Early life and career
Cooper is the son of former footballer Mark Cooper and grandson of England international Terry Cooper. He was born in Stockton-on-Tees, County Durham, while his father was a Hartlepool United player. The family later moved to the Midlands, where Cooper attended Alderbrook School in Solihull. He was noticed by representatives of Birmingham City when playing in a cup final, and joined their Academy in 2007. He took up a scholarship with the club in July 2013. Interviewed in early 2014, he assessed his strength as passing, and felt he needed to improve his heading.

Cooper signed his first professional contract, of two years, in May 2015. According to coach Steve Spooner, "Charlie is like the conductor of the orchestra; he sets the tone. He's learnt how to slow games down and speed games up. His range of passing has improved, as well as his goal scoring. And I think there is more to come from him in that area."

National League football
Cooper joined National League club Forest Green Rovers on a month's youth loan on 23 January 2016. He was an unused substitute for four matches before Birmingham recalled him. He was a member of the Birmingham reserve team that lost the 2016 Birmingham Senior Cup final to National League North champions Solihull Moors.

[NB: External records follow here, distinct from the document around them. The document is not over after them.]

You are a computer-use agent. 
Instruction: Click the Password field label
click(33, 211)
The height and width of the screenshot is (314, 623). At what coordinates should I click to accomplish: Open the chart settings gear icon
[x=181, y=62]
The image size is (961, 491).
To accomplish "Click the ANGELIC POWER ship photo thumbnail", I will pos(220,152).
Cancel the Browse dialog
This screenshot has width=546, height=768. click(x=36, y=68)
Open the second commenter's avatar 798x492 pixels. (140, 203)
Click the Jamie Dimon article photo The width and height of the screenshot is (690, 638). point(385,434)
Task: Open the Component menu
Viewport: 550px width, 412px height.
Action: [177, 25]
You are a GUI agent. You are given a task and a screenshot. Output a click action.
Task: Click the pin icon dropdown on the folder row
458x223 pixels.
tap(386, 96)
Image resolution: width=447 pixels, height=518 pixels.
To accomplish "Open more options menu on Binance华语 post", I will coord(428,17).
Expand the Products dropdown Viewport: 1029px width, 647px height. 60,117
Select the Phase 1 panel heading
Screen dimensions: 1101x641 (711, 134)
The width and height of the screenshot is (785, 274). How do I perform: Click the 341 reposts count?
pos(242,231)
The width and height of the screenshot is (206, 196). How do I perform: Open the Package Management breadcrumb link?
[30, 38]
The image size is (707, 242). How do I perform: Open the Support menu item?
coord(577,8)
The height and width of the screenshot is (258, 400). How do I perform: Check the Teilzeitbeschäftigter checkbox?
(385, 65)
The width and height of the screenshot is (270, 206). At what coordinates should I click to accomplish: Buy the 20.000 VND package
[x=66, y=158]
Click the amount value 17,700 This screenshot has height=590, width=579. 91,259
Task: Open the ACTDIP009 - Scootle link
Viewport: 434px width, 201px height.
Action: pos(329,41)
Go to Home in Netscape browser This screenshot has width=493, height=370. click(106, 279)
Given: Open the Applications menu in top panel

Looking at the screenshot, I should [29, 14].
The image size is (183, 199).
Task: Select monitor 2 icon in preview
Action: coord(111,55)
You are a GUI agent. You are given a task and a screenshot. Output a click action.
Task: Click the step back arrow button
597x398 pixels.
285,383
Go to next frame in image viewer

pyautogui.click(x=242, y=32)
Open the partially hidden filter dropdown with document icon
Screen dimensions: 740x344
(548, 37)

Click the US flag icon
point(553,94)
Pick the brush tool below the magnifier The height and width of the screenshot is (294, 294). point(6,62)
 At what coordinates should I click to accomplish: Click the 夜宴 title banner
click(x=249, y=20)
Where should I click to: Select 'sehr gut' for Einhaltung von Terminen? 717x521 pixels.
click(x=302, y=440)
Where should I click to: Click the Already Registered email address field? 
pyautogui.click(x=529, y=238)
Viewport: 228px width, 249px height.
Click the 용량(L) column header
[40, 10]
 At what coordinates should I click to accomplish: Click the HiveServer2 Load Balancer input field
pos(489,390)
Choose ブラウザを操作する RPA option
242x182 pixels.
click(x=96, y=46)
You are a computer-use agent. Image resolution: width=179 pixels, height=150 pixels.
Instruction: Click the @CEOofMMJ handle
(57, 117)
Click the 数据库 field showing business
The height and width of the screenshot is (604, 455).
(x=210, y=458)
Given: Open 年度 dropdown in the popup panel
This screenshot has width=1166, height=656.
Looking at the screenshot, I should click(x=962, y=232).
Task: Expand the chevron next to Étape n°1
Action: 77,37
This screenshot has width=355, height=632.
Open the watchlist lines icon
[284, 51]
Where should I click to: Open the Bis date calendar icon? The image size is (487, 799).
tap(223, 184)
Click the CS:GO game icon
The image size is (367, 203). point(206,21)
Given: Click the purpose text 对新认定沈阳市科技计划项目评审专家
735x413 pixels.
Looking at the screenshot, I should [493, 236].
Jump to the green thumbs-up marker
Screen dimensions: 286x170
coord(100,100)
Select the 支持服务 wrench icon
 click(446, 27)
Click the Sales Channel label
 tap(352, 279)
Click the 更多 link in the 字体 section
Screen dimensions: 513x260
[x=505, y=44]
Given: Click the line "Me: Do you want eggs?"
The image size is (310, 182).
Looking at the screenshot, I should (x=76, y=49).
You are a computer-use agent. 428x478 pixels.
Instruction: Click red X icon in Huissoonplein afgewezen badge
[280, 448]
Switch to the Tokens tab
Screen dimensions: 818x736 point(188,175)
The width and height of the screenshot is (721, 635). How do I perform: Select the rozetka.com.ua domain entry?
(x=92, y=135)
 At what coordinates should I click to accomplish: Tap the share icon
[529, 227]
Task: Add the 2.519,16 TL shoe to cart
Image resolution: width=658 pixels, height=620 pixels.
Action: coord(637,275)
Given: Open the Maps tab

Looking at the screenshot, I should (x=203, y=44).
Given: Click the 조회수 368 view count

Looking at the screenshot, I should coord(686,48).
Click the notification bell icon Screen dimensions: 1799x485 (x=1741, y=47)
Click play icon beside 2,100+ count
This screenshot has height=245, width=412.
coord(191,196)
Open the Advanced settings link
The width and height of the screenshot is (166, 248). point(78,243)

On 26 October of the following season, he was loaned to another National League club, this time York City. He went straight into the starting eleven for the next match, at home to Sutton United. According to Dave Flett of the York Press, Cooper "introduced some much-needed forward thrust" to the midfield as the match ended 2–2. He started four more matches, all in the league, before returning to Birmingham after one month.

On 9 December, Cooper rejoined Forest Green Roverswho were by that time under his father's managementfor another month. After he made five appearances during the month, Birmingham allowed the loan to be extended to the end of the season. He was a regular starter throughout his loan spell, and helped the club gain promotion to the Football League for the first time in the club's history.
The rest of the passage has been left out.